● **Directions for this task**
Decide whether each statement below agrees with the page text about Gina Genis's Economy Portraits, answering yes or no and quoting the deciding words. 1. The closing celebration at the Huntington Beach Art Center costs nothing to attend. 2. Genis types out each person's statement and places it beside the photo. 3. The stars of the flag are printed on a red background.

Thursday, April 7, 2011

Gina Genis Faces the Recession with ECONOMY PORTRAITS! Photo Journal by Ginger Van Hook

Gina Genis reveals the crisis of our economy
as she puts a face to the struggle of every day Americans.
Photo by Ginger Van Hook©2011

Gina Genis poses in front of one of her ECONOMY PORTRAITS.
 In his own handwriting, one of the
the residents of Huntington Beach Todd Love states
 "How great it is to be living in the land of the Free! But there's no jobs!"
Photo by Ginger Van Hook© 2011
 Closing Celebration for Gina Genis's Economy Portraits and 3 other Artist-In-Residence artists at the Huntington Beach Art Center is this Friday night, 7-9 p.m. Free event, free parking. 538 Main Street, Huntington Beach CA 92648 714.374.1650






“How has the economic crisis affected YOUR life?” Gina Genis asks as she snaps my picture for her Economy Portrait Series while she works in the spacious gallery at the Huntington Beach Art Center, Wednesday, April 7th. As she nears the completion of the first phase of her project Gina tells me she hopes the politicians see the pain that has been inflicted upon our hardworking Americans. Her portraits are unique because they reflect the statements of hundreds of everyday citizens struggling to adapt to near impossible economic restraints.  The issue is of course, that these citizens are the victims of upper level greed that has come down the pike. While the major corporations, banks and bank officials are battling it out over who gets the bigger market shares of fancy products and coveted services, the Americans are paying the price. While corporate managers are sailing on bales of money, the working Americans are continuing to bail out Wall Street from their mismanaged portfolios and paperless transactions that are being revealed to have led to false foreclosures. With all this anguish, Gina Genis’s Economy Portraits hit a HUGE nerve.

The anguish is in the faces of our citizens. Genis captures the essence of the struggle in the statements each person writes in their own handwriting. Then she scans in this handwritten document and superimposes the writing upon the image. As she nears completion of the project, an American Flag emerges with the character of struggle, sending ripples of discontent across the wall. She prints the lines of the American flag in red and white backgrounds and reserves the black background for the stars.

● **Raw data**

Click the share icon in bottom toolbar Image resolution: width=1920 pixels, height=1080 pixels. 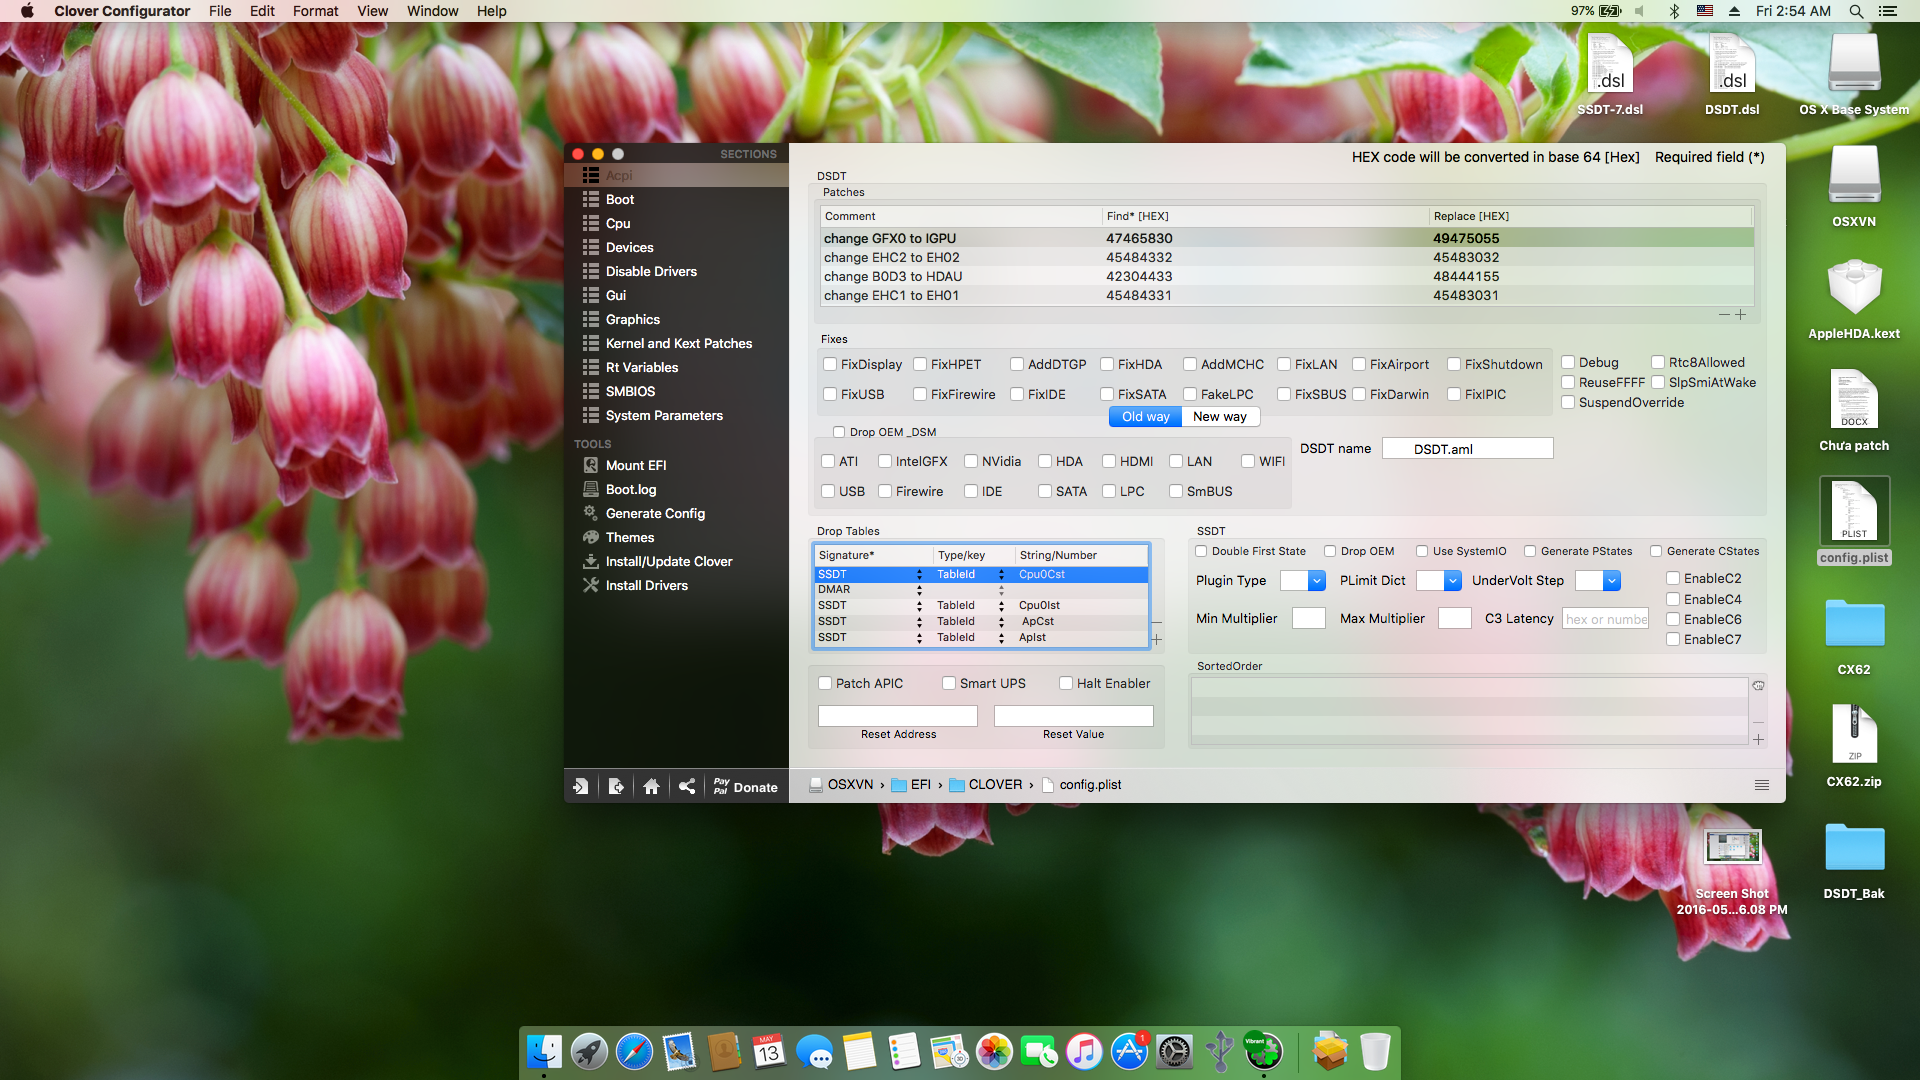pyautogui.click(x=687, y=787)
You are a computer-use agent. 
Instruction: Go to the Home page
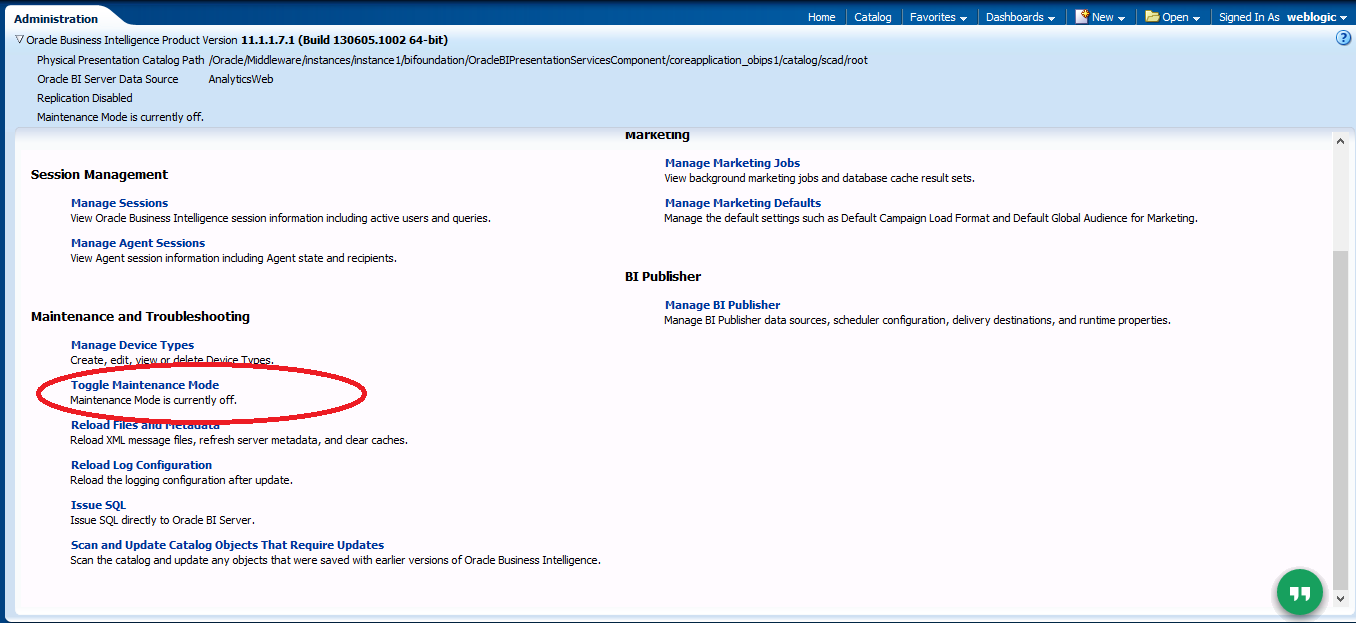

● **Response to this task**
1. Yes: "Free event, free parking."
2. No: "Then she scans in this handwritten document and superimposes the writing upon the image."
3. No: "reserves the black background for the stars."